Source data
=== Begin Enclosure ===

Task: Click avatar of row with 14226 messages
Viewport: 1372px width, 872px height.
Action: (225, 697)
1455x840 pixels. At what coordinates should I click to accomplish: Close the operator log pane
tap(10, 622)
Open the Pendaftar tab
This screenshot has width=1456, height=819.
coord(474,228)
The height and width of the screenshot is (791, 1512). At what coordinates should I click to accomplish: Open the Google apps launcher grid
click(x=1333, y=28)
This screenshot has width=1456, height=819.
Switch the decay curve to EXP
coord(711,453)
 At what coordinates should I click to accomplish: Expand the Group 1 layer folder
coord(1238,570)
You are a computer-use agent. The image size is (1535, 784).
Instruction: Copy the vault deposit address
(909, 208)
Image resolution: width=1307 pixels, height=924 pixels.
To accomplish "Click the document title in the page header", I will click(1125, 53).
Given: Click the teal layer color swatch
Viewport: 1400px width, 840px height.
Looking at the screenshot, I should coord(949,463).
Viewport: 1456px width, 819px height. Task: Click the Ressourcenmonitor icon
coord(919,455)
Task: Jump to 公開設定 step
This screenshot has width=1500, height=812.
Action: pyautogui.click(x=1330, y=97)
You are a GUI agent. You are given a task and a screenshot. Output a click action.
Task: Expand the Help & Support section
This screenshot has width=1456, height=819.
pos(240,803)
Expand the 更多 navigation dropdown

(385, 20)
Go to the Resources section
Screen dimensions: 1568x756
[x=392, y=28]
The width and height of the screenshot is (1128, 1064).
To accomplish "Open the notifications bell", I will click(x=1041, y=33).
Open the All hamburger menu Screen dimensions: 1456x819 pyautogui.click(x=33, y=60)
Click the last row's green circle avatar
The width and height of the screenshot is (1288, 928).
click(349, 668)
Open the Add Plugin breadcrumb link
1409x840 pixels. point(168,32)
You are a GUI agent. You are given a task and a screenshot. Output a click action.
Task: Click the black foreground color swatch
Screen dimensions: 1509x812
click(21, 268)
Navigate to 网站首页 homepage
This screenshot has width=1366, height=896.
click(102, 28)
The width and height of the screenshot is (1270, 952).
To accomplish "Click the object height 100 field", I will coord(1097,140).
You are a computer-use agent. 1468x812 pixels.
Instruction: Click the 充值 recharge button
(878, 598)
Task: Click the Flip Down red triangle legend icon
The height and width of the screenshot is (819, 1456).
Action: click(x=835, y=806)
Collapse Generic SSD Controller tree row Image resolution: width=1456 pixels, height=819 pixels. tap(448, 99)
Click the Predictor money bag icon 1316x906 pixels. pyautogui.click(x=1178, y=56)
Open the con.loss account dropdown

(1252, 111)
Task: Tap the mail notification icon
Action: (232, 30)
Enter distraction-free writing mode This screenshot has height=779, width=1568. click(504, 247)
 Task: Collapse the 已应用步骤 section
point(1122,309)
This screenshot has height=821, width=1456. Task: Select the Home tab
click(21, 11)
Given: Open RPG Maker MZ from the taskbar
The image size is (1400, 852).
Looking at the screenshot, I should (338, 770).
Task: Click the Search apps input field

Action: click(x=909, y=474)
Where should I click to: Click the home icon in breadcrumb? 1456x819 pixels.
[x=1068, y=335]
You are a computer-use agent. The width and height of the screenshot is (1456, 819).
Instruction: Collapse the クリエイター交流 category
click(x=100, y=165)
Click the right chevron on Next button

=== End Enclosure ===

— What needs to be done —
Return only those lines of the records that contain the string "color".

— Completed task —
Given: Click the teal layer color swatch
Task: Click the black foreground color swatch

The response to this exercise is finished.